Exercise prompt. Your answer must consist of exactly the lines below, starting with the line with "Expand the Distance function PPM dropdown" and going on through the line with "Like Benny Johnson's tweet with 58K likes", and nothing else.

Data to examine.
= = = =

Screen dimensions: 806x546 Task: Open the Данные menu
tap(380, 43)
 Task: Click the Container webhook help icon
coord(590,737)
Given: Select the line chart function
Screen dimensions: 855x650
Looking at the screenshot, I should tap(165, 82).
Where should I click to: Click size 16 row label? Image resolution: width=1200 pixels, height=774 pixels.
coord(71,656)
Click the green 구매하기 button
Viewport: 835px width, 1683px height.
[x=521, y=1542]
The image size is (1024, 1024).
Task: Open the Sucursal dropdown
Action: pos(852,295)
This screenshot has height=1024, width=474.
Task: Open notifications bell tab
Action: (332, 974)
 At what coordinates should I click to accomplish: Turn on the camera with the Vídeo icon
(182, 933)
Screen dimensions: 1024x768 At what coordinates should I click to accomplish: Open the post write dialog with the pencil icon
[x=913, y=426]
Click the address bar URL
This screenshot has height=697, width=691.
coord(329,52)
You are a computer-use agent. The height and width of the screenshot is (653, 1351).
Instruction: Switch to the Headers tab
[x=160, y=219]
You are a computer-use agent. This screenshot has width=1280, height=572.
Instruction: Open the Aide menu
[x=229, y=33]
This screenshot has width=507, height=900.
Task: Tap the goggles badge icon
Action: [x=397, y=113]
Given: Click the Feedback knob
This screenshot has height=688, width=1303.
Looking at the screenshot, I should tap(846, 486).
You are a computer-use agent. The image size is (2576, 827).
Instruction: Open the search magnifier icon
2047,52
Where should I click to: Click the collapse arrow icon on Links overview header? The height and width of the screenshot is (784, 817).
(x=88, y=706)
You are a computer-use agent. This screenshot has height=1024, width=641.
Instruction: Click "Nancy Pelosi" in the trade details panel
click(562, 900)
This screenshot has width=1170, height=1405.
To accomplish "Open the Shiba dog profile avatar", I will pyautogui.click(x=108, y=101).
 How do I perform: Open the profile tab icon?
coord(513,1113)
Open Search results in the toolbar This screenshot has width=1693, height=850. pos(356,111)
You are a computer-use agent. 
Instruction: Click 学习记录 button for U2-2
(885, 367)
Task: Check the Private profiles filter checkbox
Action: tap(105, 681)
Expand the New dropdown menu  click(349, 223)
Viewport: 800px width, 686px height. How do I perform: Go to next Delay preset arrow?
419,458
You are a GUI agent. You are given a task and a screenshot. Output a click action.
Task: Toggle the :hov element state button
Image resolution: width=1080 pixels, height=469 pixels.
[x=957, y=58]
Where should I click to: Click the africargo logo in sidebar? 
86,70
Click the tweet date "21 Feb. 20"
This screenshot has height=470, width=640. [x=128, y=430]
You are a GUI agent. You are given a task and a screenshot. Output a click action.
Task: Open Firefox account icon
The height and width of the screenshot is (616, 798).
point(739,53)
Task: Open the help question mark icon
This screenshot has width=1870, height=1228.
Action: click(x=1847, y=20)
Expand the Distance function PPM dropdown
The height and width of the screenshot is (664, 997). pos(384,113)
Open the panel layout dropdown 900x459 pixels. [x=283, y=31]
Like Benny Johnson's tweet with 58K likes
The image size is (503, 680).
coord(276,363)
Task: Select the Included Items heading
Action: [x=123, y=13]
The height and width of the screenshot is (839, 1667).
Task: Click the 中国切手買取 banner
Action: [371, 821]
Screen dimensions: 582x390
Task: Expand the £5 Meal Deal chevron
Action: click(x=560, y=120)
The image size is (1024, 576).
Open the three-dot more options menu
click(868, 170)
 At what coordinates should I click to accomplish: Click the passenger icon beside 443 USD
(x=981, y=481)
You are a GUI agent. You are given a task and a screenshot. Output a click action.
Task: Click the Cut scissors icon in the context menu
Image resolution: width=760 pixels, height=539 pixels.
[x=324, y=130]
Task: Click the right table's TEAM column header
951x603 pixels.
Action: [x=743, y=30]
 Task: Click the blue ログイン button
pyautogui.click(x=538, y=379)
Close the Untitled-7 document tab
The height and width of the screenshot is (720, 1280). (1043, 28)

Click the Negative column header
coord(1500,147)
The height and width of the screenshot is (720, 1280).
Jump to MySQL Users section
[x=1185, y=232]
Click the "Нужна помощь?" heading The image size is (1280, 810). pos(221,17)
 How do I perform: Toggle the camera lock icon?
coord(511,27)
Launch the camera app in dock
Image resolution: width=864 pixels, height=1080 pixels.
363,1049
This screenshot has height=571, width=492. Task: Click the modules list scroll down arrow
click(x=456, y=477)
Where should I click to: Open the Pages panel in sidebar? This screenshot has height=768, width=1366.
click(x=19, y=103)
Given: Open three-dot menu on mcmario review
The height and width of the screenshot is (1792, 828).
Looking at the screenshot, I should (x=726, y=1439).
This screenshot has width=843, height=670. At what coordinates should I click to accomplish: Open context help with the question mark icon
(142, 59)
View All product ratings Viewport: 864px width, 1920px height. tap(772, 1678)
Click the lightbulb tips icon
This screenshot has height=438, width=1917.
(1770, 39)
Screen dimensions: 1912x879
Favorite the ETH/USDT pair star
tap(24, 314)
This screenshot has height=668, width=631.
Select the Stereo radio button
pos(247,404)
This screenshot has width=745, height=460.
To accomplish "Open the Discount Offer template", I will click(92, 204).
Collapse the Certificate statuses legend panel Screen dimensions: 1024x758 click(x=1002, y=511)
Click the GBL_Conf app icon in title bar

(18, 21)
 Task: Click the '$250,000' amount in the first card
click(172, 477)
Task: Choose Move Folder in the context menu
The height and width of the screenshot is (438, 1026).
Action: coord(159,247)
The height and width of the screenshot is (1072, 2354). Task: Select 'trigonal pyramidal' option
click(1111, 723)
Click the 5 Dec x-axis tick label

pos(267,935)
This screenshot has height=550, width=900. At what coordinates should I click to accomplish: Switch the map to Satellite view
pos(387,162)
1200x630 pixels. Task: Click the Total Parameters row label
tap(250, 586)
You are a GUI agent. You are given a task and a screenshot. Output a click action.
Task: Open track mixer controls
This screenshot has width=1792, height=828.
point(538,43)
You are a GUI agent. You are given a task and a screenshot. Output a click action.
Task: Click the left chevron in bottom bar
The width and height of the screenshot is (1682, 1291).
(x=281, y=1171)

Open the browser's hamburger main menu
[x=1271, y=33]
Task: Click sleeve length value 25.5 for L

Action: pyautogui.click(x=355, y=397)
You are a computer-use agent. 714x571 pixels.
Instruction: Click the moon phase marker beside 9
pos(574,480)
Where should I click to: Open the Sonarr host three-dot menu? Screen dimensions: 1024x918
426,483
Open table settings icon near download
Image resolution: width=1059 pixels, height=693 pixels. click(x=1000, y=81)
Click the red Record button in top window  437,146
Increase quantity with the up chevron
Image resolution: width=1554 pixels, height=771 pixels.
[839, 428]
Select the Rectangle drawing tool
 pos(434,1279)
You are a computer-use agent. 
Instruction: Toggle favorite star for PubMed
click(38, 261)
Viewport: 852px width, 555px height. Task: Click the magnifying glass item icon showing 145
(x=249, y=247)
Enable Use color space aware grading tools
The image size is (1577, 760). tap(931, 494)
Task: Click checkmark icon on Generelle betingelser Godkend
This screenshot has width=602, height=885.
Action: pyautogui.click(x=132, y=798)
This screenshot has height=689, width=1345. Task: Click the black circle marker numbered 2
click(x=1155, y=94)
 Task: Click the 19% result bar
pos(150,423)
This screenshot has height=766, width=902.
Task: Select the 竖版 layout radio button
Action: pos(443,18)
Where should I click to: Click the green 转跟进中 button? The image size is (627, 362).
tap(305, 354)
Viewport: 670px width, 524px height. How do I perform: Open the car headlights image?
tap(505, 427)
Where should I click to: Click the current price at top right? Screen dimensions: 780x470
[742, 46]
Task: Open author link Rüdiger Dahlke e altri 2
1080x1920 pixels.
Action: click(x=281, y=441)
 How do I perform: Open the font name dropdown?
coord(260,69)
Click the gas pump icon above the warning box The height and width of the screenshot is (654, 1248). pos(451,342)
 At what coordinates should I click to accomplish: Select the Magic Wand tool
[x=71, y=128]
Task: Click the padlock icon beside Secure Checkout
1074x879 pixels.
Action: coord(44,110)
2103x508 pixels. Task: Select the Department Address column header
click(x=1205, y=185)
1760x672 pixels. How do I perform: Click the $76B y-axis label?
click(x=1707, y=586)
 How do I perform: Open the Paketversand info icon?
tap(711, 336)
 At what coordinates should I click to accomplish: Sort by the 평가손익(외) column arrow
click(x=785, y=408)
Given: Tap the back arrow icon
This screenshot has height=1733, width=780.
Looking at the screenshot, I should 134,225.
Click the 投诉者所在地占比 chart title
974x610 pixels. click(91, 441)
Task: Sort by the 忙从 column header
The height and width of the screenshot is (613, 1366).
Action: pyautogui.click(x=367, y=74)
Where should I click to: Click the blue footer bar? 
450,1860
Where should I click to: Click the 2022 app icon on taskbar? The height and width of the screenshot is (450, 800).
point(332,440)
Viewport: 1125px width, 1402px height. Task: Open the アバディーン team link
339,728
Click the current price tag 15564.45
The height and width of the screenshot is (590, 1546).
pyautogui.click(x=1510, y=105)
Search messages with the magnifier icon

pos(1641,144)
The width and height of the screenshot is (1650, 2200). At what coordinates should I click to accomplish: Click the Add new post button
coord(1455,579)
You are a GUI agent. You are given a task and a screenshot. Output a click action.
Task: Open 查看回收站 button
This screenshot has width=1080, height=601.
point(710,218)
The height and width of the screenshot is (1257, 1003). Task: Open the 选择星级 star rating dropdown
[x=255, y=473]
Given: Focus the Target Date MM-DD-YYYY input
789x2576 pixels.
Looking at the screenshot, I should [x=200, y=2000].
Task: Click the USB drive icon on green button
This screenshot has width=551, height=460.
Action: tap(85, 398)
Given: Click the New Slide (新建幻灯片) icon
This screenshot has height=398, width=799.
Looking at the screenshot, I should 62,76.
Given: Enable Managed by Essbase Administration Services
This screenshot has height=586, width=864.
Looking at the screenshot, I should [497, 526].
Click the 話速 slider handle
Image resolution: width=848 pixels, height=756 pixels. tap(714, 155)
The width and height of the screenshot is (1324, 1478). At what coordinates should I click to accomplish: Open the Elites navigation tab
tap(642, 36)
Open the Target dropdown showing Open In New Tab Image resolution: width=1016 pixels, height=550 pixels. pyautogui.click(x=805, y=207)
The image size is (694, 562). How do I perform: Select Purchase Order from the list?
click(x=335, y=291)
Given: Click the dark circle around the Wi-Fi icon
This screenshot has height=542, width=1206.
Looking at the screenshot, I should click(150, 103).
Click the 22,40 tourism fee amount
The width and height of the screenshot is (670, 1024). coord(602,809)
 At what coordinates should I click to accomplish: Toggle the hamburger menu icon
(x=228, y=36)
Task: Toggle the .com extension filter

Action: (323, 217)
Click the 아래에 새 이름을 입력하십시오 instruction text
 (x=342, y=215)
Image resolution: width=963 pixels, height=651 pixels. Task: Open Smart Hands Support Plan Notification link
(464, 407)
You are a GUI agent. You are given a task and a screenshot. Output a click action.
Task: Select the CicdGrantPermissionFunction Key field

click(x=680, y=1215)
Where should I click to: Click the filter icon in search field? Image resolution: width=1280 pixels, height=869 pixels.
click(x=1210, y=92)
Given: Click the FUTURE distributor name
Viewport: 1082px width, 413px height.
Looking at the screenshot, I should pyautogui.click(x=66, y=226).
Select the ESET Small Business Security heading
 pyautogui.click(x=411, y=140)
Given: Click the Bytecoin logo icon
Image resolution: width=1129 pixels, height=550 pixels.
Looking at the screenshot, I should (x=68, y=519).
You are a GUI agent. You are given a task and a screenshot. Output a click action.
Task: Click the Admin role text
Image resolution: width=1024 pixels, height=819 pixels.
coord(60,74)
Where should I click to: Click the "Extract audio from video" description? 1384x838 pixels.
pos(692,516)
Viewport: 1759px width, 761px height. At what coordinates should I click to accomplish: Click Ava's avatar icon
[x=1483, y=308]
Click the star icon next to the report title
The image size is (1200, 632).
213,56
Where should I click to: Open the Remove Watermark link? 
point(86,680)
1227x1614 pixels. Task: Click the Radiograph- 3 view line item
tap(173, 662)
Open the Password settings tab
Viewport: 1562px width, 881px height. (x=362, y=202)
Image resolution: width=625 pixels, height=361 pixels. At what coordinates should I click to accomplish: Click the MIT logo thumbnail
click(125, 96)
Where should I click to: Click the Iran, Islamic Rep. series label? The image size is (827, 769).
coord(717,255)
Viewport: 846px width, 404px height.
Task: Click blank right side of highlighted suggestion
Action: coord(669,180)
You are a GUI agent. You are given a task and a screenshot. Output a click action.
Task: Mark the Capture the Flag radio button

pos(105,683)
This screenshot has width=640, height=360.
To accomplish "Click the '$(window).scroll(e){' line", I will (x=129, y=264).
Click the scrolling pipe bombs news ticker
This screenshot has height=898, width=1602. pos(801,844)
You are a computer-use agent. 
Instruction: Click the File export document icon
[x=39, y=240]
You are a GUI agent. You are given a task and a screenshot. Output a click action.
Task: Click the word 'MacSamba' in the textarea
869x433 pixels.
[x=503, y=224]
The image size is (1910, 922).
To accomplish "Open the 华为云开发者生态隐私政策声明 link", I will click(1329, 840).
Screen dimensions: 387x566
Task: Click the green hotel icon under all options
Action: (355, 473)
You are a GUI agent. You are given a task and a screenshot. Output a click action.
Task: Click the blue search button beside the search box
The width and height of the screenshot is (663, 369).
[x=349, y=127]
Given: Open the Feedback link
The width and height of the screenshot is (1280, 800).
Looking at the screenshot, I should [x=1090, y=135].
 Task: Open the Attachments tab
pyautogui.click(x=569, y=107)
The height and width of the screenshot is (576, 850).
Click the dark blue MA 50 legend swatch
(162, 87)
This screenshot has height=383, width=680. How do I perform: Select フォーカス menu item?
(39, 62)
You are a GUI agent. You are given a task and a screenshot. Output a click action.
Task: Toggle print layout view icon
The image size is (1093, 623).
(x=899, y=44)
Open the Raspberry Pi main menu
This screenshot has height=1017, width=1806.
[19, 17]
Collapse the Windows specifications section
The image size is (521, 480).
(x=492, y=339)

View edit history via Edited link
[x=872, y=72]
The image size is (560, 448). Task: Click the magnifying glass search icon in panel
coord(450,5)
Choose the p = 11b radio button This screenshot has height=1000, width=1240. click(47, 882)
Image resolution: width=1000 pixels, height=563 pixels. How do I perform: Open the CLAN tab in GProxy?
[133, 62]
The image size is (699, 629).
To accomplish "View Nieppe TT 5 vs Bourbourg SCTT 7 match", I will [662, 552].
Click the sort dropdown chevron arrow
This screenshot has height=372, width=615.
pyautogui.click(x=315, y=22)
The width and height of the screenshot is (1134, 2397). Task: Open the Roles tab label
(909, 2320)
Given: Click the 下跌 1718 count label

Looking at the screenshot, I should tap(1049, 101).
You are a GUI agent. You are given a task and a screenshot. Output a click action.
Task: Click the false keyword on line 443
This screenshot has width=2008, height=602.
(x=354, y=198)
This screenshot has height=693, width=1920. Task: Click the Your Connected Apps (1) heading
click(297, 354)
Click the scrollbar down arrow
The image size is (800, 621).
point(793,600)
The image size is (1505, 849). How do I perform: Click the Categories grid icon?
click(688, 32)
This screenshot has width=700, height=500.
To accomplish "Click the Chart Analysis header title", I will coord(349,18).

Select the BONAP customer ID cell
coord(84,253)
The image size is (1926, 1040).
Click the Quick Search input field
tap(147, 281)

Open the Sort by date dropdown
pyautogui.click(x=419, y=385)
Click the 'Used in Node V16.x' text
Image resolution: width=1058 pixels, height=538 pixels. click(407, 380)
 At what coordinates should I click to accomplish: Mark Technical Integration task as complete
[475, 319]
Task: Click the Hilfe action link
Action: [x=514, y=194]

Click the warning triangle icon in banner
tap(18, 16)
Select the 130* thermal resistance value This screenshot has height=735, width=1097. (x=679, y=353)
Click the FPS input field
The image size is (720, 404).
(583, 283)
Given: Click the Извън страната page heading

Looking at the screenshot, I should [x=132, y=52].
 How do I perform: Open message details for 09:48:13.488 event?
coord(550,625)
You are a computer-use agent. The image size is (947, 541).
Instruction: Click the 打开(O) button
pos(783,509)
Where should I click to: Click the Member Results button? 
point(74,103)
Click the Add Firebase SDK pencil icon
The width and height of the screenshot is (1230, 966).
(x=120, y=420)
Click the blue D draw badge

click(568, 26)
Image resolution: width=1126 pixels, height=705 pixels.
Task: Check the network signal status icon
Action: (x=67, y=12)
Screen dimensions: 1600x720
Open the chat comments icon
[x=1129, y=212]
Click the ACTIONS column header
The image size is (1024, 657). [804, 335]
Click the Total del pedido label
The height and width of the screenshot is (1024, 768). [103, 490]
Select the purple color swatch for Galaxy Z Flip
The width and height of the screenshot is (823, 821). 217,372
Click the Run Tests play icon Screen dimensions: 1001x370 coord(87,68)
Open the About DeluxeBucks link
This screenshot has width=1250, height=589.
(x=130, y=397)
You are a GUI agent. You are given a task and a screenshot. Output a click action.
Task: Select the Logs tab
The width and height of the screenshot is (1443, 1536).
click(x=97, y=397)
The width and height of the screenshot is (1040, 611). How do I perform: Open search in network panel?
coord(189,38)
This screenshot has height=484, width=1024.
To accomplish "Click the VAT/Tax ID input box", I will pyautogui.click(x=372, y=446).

= = = =

Task output.
Expand the Distance function PPM dropdown
The height and width of the screenshot is (664, 997). pos(384,113)
Open the panel layout dropdown 900x459 pixels. [x=283, y=31]
Like Benny Johnson's tweet with 58K likes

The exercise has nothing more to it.